WORK TASK - Only the lines from the one with "You are a computer-use" through the final line below belong in the answer, copied exactly and without pictures.

(Pixel coordinate grounding data)

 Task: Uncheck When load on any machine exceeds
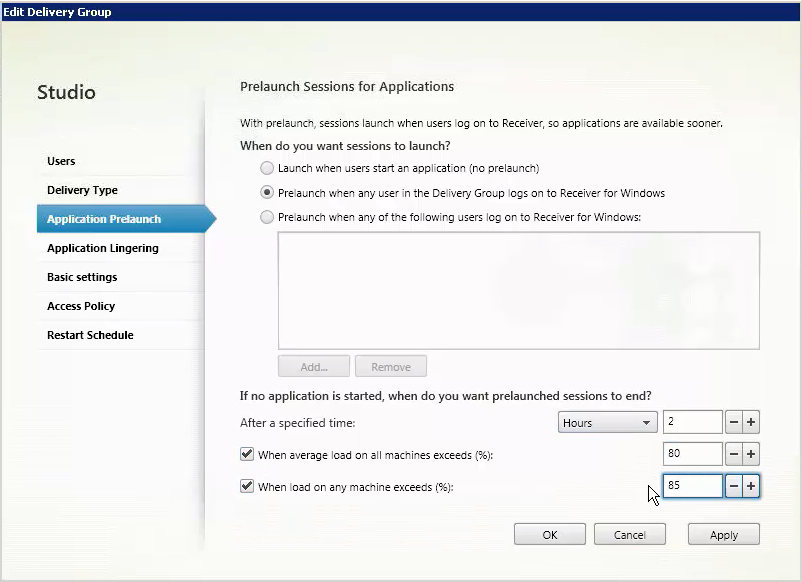coord(247,486)
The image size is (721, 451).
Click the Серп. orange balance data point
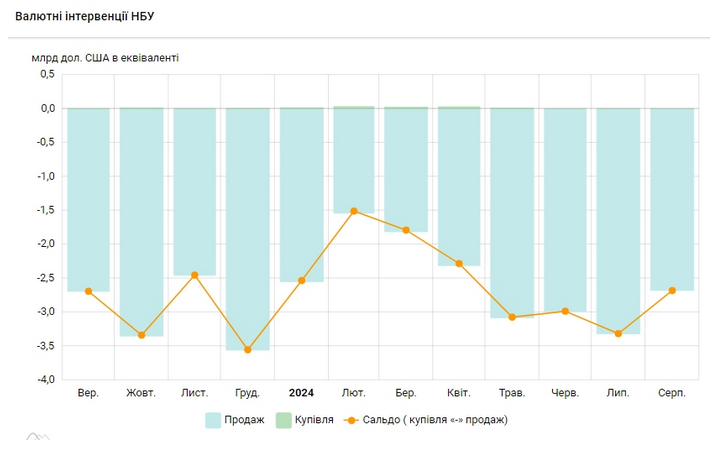[672, 290]
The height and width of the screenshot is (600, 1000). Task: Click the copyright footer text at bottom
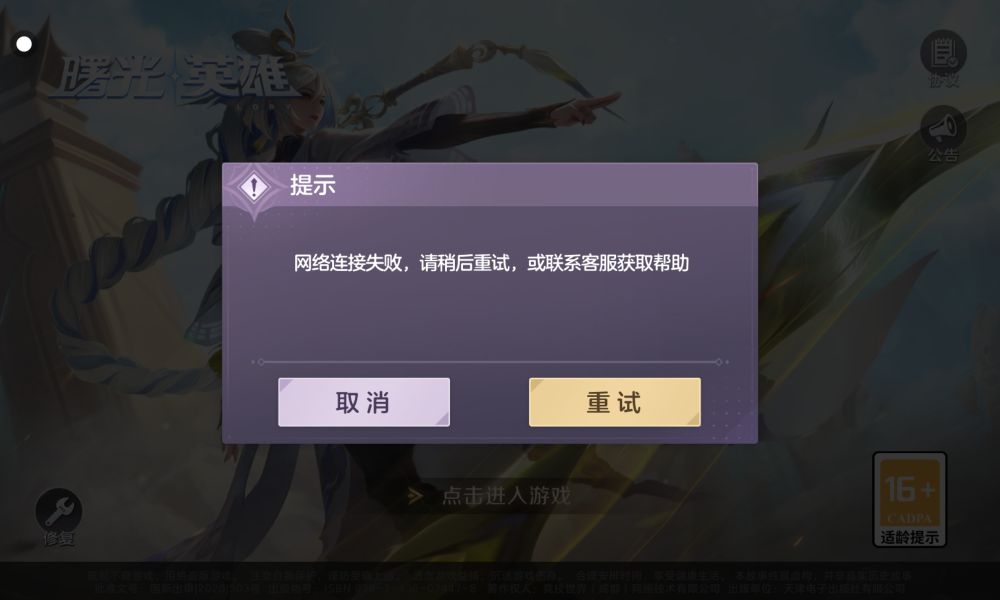click(500, 582)
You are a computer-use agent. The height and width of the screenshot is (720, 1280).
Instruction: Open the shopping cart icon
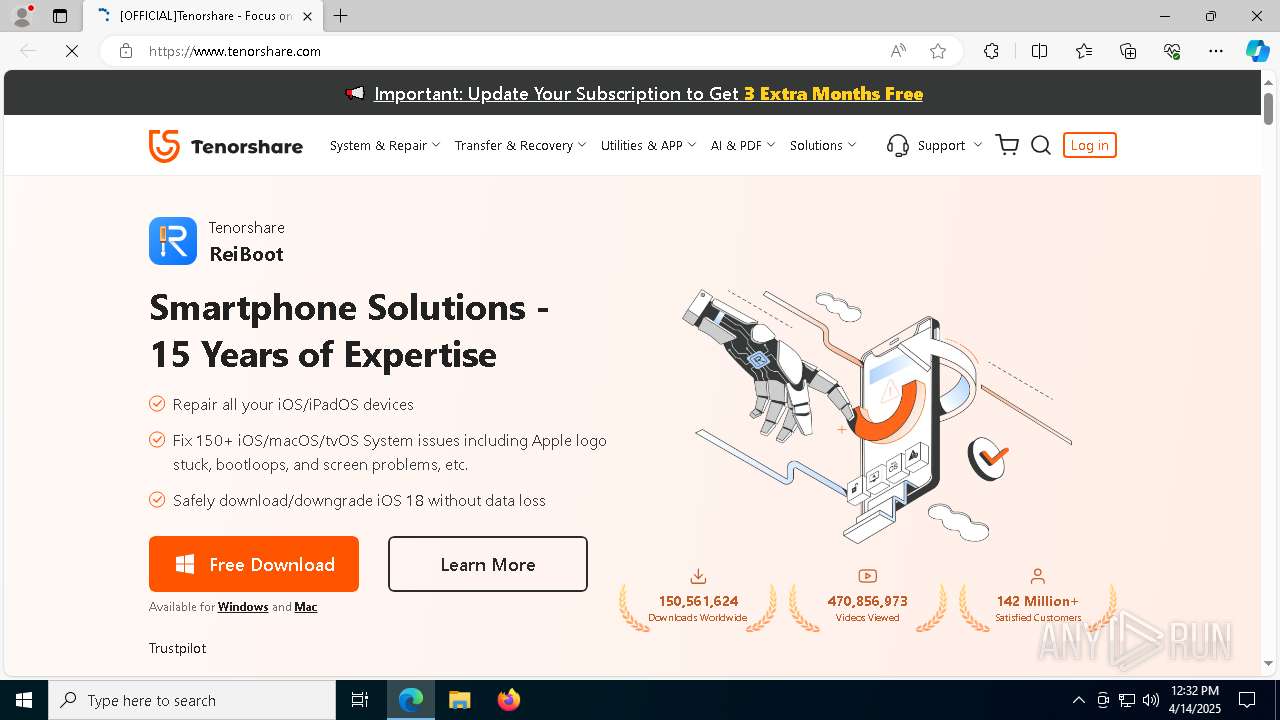(x=1007, y=145)
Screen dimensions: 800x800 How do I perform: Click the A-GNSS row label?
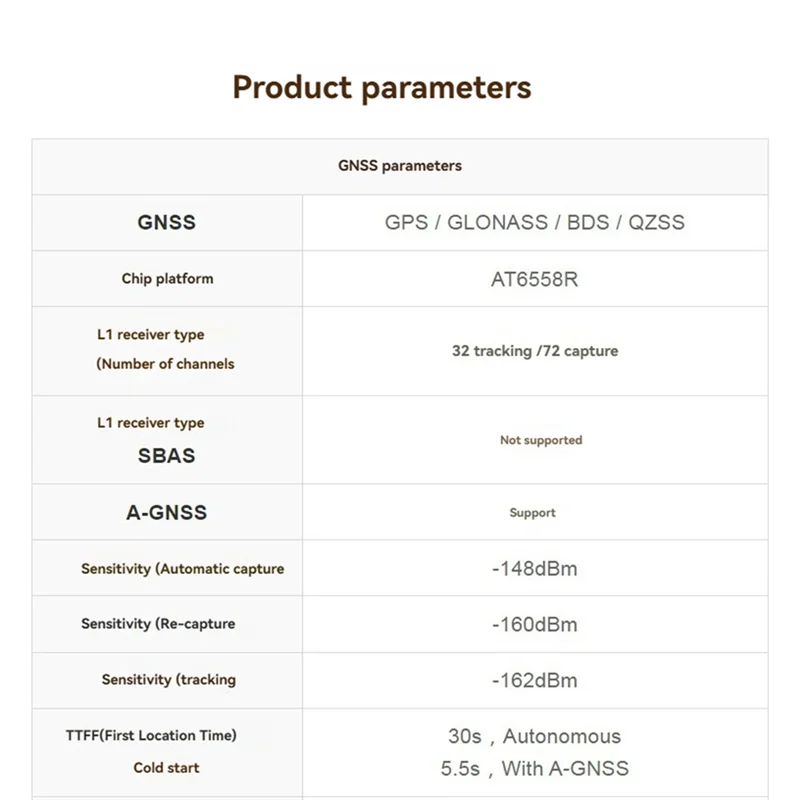(167, 512)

REPLY TO THE EXERCISE -
You are a computer-use agent. The height and width of the screenshot is (720, 1280).
Instruction: Open the shopping cart icon
(x=1007, y=145)
Screen dimensions: 800x800 How do I perform: Click the A-GNSS row label?
(167, 512)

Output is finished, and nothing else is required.